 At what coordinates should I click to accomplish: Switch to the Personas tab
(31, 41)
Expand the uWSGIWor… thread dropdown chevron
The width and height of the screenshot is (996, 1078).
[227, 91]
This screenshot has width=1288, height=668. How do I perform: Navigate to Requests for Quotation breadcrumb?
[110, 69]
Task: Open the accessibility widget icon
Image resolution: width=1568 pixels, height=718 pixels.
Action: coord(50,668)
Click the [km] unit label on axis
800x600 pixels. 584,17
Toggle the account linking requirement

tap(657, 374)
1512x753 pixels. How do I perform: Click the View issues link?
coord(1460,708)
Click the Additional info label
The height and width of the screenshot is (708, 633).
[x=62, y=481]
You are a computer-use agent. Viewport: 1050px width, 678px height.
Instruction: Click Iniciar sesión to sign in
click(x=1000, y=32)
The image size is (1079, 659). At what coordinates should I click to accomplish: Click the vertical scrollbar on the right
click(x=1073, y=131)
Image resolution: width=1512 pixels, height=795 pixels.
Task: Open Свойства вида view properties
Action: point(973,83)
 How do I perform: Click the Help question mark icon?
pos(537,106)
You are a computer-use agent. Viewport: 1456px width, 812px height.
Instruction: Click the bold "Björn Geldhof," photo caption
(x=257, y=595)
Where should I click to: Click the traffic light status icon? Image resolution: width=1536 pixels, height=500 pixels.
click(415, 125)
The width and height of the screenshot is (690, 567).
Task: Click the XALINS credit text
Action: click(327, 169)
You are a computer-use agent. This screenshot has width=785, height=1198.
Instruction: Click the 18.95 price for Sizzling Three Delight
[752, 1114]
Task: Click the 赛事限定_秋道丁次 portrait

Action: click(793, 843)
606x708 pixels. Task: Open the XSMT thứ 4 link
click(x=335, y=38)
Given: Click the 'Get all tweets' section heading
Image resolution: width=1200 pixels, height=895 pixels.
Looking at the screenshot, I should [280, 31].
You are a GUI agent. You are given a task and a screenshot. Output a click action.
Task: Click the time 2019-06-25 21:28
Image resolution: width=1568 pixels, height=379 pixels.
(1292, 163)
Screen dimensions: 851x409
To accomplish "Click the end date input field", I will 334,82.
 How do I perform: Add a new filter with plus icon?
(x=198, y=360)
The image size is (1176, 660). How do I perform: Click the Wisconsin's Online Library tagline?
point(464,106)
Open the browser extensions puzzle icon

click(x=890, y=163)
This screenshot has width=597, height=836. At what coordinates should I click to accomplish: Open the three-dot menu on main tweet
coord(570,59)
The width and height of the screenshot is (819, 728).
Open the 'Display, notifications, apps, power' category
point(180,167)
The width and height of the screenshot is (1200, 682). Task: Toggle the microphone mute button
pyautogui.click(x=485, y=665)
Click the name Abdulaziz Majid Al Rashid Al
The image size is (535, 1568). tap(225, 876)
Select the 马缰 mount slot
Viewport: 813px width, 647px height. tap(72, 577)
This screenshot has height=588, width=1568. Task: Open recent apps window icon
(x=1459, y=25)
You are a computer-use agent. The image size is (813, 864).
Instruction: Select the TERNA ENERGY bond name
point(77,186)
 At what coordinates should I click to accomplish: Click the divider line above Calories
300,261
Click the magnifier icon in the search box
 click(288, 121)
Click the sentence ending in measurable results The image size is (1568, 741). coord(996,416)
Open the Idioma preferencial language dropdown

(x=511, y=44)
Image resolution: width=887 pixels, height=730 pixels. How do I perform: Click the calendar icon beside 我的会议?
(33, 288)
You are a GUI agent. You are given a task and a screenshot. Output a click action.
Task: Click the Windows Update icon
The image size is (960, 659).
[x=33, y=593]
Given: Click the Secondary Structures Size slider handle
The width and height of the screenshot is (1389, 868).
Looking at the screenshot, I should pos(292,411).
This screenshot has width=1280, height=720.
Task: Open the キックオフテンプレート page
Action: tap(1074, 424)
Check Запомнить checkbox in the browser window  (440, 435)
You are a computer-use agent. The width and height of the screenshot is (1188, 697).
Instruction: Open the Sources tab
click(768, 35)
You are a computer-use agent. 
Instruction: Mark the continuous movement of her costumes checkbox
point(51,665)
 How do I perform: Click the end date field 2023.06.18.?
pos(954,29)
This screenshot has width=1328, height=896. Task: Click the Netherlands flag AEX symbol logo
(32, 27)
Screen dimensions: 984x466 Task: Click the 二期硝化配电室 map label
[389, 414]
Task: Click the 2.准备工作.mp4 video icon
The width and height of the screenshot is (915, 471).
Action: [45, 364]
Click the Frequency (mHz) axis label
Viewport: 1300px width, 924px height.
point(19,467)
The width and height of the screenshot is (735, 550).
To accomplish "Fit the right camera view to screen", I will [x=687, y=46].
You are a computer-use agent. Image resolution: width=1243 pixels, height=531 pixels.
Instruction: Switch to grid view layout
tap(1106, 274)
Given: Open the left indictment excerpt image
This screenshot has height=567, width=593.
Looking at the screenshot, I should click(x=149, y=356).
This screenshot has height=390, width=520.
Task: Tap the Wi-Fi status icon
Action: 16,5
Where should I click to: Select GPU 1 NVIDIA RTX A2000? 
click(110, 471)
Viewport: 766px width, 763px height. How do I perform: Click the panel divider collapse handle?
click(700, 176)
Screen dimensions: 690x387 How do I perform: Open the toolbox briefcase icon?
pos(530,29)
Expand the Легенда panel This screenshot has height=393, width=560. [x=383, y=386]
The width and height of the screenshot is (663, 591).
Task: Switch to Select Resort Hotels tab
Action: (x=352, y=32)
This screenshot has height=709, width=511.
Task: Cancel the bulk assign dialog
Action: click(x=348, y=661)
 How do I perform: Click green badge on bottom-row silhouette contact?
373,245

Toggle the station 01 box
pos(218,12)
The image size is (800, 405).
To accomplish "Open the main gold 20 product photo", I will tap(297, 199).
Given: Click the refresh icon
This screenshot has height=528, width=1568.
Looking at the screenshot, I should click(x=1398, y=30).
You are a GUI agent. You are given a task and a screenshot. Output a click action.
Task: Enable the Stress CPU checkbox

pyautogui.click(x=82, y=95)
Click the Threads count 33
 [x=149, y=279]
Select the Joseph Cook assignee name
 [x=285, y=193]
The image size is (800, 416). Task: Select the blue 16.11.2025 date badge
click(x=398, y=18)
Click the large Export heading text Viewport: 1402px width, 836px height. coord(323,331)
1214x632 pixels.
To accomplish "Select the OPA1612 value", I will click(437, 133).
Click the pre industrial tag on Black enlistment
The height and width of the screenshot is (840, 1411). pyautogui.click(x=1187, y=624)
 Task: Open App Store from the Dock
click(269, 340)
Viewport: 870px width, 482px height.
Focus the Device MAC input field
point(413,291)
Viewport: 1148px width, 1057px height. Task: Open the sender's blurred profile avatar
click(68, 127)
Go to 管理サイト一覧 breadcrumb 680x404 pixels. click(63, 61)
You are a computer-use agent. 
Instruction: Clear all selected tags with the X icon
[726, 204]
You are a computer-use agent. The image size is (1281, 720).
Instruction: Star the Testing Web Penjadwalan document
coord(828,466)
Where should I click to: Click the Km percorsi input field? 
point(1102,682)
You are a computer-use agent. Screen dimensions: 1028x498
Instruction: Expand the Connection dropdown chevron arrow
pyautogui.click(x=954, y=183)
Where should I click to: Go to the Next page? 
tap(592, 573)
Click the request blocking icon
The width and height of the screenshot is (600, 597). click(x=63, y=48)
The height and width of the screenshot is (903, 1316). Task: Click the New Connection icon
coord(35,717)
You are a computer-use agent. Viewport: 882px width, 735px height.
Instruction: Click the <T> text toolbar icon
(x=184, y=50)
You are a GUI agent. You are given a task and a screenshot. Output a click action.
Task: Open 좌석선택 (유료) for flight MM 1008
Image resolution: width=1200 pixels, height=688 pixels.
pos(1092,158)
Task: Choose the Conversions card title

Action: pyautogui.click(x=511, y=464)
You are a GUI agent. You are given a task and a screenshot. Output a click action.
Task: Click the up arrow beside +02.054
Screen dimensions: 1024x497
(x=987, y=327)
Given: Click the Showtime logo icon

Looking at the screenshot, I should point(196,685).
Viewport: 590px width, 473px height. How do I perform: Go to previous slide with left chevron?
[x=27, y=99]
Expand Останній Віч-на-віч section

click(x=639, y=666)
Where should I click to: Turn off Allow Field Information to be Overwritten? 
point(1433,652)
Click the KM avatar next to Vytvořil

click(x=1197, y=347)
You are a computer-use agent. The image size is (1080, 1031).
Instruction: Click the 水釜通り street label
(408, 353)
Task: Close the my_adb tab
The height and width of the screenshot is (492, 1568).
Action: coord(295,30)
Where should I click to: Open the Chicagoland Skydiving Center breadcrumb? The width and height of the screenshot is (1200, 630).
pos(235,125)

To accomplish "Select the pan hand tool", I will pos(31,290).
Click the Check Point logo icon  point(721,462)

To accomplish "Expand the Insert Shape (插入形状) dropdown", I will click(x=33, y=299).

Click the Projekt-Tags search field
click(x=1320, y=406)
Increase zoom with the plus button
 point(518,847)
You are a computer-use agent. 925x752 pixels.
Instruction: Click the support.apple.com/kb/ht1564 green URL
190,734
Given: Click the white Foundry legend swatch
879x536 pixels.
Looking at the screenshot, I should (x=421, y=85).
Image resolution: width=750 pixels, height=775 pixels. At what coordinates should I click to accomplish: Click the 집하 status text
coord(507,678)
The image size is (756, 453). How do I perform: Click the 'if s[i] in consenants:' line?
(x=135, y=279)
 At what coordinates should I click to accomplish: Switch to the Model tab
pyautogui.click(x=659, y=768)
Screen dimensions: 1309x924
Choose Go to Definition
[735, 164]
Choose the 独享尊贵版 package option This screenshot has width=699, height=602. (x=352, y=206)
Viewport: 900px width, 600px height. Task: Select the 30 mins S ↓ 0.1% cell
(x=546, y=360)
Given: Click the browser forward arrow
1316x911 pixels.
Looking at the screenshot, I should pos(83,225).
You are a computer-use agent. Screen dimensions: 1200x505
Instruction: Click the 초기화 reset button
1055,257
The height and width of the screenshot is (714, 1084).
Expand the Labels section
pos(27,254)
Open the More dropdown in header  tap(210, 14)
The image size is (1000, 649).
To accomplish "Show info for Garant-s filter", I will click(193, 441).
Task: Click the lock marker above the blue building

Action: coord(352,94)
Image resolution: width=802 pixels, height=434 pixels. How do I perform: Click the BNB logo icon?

- Aim of the exercise
When the word "will" shows up in a line of the entries, pull that line out.

- Response below
To accomplish "Click the end date input field", I will 334,82.
To accomplish "Fit the right camera view to screen", I will [x=687, y=46].
To accomplish "Open the main gold 20 product photo", I will tap(297, 199).
To accomplish "Select the OPA1612 value", I will click(437, 133).
To accomplish "Select the pan hand tool", I will pos(31,290).
To accomplish "Expand the Insert Shape (插入形状) dropdown", I will click(x=33, y=299).
To accomplish "Show info for Garant-s filter", I will click(193, 441).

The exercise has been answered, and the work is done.